A textured surface can optionally be placed on the outer (contact) surfaces 166, 126 to increase the grip on the intercostal tissue. The membrane 140 can also optionally have a textured surface to enhance gripping of tissue.
Upon completion of the surgical procedure, adjustable ring 150 is collapsed or “unlocked” and returned to the minimum diameter, thereby un-tensioning flexible membrane 140 and allowing body members 110, 120 to return under the bias to the approximated, or closed, position shown in FIG. 2B, and allowing tissue adjacent ribs “R” to contract back toward their initial position. As body members 110, 120 are returned to the un-flexed, closed position, access port 100 returns to the thin, relatively flat shape characteristic of the approximated position. In this approximated position, access port 100 may be easily removed from the incision “I.” More specifically, ribbon 130 may be pulled proximally, thereby pulling horseshoe shaped leading end 107 of access port 100 proximally and rotating access port 100 into removal position, as best shown in FIG. 4. Upon further translation of ribbon 130, as shown in FIGS. 5A-5B, access port 100, lead by horseshoe shaped leading end 107 is translated proximally through the incision “I” until the access port 100 has been completely removed form the incision “I.” Finally, the incision “I” may be closed off, e.g., sutured closed.

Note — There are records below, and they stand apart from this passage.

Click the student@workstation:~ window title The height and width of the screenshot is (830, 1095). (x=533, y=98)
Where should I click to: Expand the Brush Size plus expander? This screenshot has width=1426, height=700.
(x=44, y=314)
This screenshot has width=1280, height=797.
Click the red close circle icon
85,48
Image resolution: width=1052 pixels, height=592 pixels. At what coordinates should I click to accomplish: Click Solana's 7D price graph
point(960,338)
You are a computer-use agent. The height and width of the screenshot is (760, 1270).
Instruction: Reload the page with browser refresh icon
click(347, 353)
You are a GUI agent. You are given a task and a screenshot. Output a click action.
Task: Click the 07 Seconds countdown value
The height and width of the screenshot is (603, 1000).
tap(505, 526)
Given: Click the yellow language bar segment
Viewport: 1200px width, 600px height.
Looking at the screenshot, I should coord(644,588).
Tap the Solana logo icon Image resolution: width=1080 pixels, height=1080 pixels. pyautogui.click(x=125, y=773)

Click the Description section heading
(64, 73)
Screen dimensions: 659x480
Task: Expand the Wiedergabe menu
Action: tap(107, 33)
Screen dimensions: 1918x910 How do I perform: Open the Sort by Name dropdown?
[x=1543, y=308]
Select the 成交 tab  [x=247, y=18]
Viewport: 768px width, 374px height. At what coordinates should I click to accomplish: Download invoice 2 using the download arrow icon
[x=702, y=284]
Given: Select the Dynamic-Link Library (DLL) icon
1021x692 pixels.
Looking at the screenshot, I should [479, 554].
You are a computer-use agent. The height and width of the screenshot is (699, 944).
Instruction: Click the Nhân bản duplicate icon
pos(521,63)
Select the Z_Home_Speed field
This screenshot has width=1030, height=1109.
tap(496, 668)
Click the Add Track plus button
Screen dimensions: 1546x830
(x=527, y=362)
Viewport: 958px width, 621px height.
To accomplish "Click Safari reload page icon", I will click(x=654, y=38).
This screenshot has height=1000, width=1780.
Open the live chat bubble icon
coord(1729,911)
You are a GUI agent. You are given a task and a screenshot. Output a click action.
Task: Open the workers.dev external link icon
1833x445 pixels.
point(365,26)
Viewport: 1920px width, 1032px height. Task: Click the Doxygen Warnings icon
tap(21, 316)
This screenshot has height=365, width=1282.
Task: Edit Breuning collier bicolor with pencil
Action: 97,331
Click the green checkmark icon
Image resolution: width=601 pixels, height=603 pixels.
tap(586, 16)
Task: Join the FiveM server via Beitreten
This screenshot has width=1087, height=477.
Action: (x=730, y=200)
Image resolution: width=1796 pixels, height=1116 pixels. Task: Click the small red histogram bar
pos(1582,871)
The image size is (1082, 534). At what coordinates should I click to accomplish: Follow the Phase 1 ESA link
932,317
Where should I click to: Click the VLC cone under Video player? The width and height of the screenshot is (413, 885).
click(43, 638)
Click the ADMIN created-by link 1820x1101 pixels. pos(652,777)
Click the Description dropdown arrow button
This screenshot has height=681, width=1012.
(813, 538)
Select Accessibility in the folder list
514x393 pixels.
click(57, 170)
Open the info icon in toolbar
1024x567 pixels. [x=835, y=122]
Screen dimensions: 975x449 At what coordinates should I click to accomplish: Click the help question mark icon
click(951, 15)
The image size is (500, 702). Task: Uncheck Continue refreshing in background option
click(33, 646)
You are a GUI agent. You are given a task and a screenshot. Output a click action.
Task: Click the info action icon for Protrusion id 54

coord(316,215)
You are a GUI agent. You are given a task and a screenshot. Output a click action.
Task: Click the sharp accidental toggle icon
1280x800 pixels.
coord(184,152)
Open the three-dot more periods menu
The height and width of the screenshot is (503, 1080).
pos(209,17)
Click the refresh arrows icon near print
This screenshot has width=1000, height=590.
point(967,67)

Although described for use in thoracic procedures, it should also be understood that the access port described herein can be used in other minimally invasive surgical procedures.
Persons skilled in the art will understand that the devices and methods specifically described herein and illustrated in the accompanying figures are non-limiting exemplary embodiments, and that the description, disclosure, and figures should be construed merely exemplary of particular embodiments. It is to be understood, therefore, that the present disclosure is not limited to the precise embodiments described, and that various other changes and modifications may be effected by one skilled in the art without departing from the scope or spirit of the disclosure. Additionally, it is envisioned that the elements and features illustrated or described in connection with one exemplary embodiment may be combined with the elements and features of another without departing from the scope of the present disclosure, and that such modifications and variations are also intended to be included within the scope of the present disclosure. Accordingly, the subject matter of the present disclosure is not to be limited by what has been particularly shown and described, except as indicated by the appended claims.